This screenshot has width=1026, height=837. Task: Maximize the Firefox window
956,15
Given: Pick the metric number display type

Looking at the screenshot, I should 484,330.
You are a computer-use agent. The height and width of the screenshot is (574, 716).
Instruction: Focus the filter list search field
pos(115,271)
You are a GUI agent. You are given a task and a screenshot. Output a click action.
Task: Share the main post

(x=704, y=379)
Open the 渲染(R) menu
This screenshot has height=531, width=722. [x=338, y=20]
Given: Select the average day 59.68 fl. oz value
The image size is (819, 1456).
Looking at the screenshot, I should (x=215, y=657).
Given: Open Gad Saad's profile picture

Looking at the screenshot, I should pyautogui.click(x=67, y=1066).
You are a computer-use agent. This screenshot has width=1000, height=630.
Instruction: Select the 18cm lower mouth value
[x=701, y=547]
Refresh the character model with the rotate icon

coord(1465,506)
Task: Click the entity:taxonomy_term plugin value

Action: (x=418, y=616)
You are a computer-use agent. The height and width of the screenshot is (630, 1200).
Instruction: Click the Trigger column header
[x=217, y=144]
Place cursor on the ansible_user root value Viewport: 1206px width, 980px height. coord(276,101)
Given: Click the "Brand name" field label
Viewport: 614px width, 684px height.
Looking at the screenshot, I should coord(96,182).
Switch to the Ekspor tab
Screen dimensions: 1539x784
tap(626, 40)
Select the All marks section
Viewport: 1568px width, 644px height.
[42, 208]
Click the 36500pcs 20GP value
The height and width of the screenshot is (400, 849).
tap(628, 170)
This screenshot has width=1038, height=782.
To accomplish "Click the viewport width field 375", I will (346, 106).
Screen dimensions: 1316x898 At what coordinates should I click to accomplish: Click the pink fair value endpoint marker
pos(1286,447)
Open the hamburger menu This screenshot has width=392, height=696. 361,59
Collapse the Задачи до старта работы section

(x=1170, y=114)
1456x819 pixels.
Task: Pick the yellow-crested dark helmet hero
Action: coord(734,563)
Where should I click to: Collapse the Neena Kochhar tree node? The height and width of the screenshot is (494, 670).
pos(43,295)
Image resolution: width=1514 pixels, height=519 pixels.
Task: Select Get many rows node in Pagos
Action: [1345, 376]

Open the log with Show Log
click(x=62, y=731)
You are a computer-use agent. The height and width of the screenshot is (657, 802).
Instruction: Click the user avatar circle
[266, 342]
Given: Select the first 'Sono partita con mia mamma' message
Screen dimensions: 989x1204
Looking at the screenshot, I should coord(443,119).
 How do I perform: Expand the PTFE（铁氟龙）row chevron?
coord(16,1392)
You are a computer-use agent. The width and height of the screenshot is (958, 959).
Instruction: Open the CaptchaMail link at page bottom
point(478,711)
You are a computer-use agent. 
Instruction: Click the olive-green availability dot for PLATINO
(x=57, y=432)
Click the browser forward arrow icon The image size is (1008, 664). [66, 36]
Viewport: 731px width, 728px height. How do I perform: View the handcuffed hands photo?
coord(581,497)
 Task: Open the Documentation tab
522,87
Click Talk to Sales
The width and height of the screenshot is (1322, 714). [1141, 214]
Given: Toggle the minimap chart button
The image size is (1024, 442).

§ **About this exercise**
Write the whole listing out again, exactly as it appears above.

§ **Result**
This screenshot has width=1026, height=837. Task: Maximize the Firefox window
956,15
Given: Pick the metric number display type

Looking at the screenshot, I should 484,330.
You are a computer-use agent. The height and width of the screenshot is (574, 716).
Instruction: Focus the filter list search field
pos(115,271)
You are a GUI agent. You are given a task and a screenshot. Output a click action.
Task: Share the main post

(x=704, y=379)
Open the 渲染(R) menu
This screenshot has height=531, width=722. [x=338, y=20]
Given: Select the average day 59.68 fl. oz value
The image size is (819, 1456).
Looking at the screenshot, I should (x=215, y=657).
Given: Open Gad Saad's profile picture

Looking at the screenshot, I should pyautogui.click(x=67, y=1066).
You are a computer-use agent. This screenshot has width=1000, height=630.
Instruction: Select the 18cm lower mouth value
[x=701, y=547]
Refresh the character model with the rotate icon

coord(1465,506)
Task: Click the entity:taxonomy_term plugin value

Action: (x=418, y=616)
You are a computer-use agent. The height and width of the screenshot is (630, 1200).
Instruction: Click the Trigger column header
[x=217, y=144]
Place cursor on the ansible_user root value Viewport: 1206px width, 980px height. coord(276,101)
Given: Click the "Brand name" field label
Viewport: 614px width, 684px height.
Looking at the screenshot, I should coord(96,182).
Switch to the Ekspor tab
Screen dimensions: 1539x784
tap(626, 40)
Select the All marks section
Viewport: 1568px width, 644px height.
[42, 208]
Click the 36500pcs 20GP value
The height and width of the screenshot is (400, 849).
tap(628, 170)
This screenshot has width=1038, height=782.
To accomplish "Click the viewport width field 375", I will (346, 106).
Screen dimensions: 1316x898 At what coordinates should I click to accomplish: Click the pink fair value endpoint marker
pos(1286,447)
Open the hamburger menu This screenshot has width=392, height=696. 361,59
Collapse the Задачи до старта работы section

(x=1170, y=114)
1456x819 pixels.
Task: Pick the yellow-crested dark helmet hero
Action: coord(734,563)
Where should I click to: Collapse the Neena Kochhar tree node? The height and width of the screenshot is (494, 670).
pos(43,295)
Image resolution: width=1514 pixels, height=519 pixels.
Task: Select Get many rows node in Pagos
Action: [1345, 376]

Open the log with Show Log
click(x=62, y=731)
You are a computer-use agent. The height and width of the screenshot is (657, 802).
Instruction: Click the user avatar circle
[266, 342]
Given: Select the first 'Sono partita con mia mamma' message
Screen dimensions: 989x1204
Looking at the screenshot, I should coord(443,119).
 How do I perform: Expand the PTFE（铁氟龙）row chevron?
coord(16,1392)
You are a computer-use agent. The width and height of the screenshot is (958, 959).
Instruction: Open the CaptchaMail link at page bottom
point(478,711)
You are a computer-use agent. 
Instruction: Click the olive-green availability dot for PLATINO
(x=57, y=432)
Click the browser forward arrow icon The image size is (1008, 664). [66, 36]
Viewport: 731px width, 728px height. How do I perform: View the handcuffed hands photo?
coord(581,497)
 Task: Open the Documentation tab
522,87
Click Talk to Sales
The width and height of the screenshot is (1322, 714). [1141, 214]
Given: Toggle the minimap chart button
The image size is (1024, 442).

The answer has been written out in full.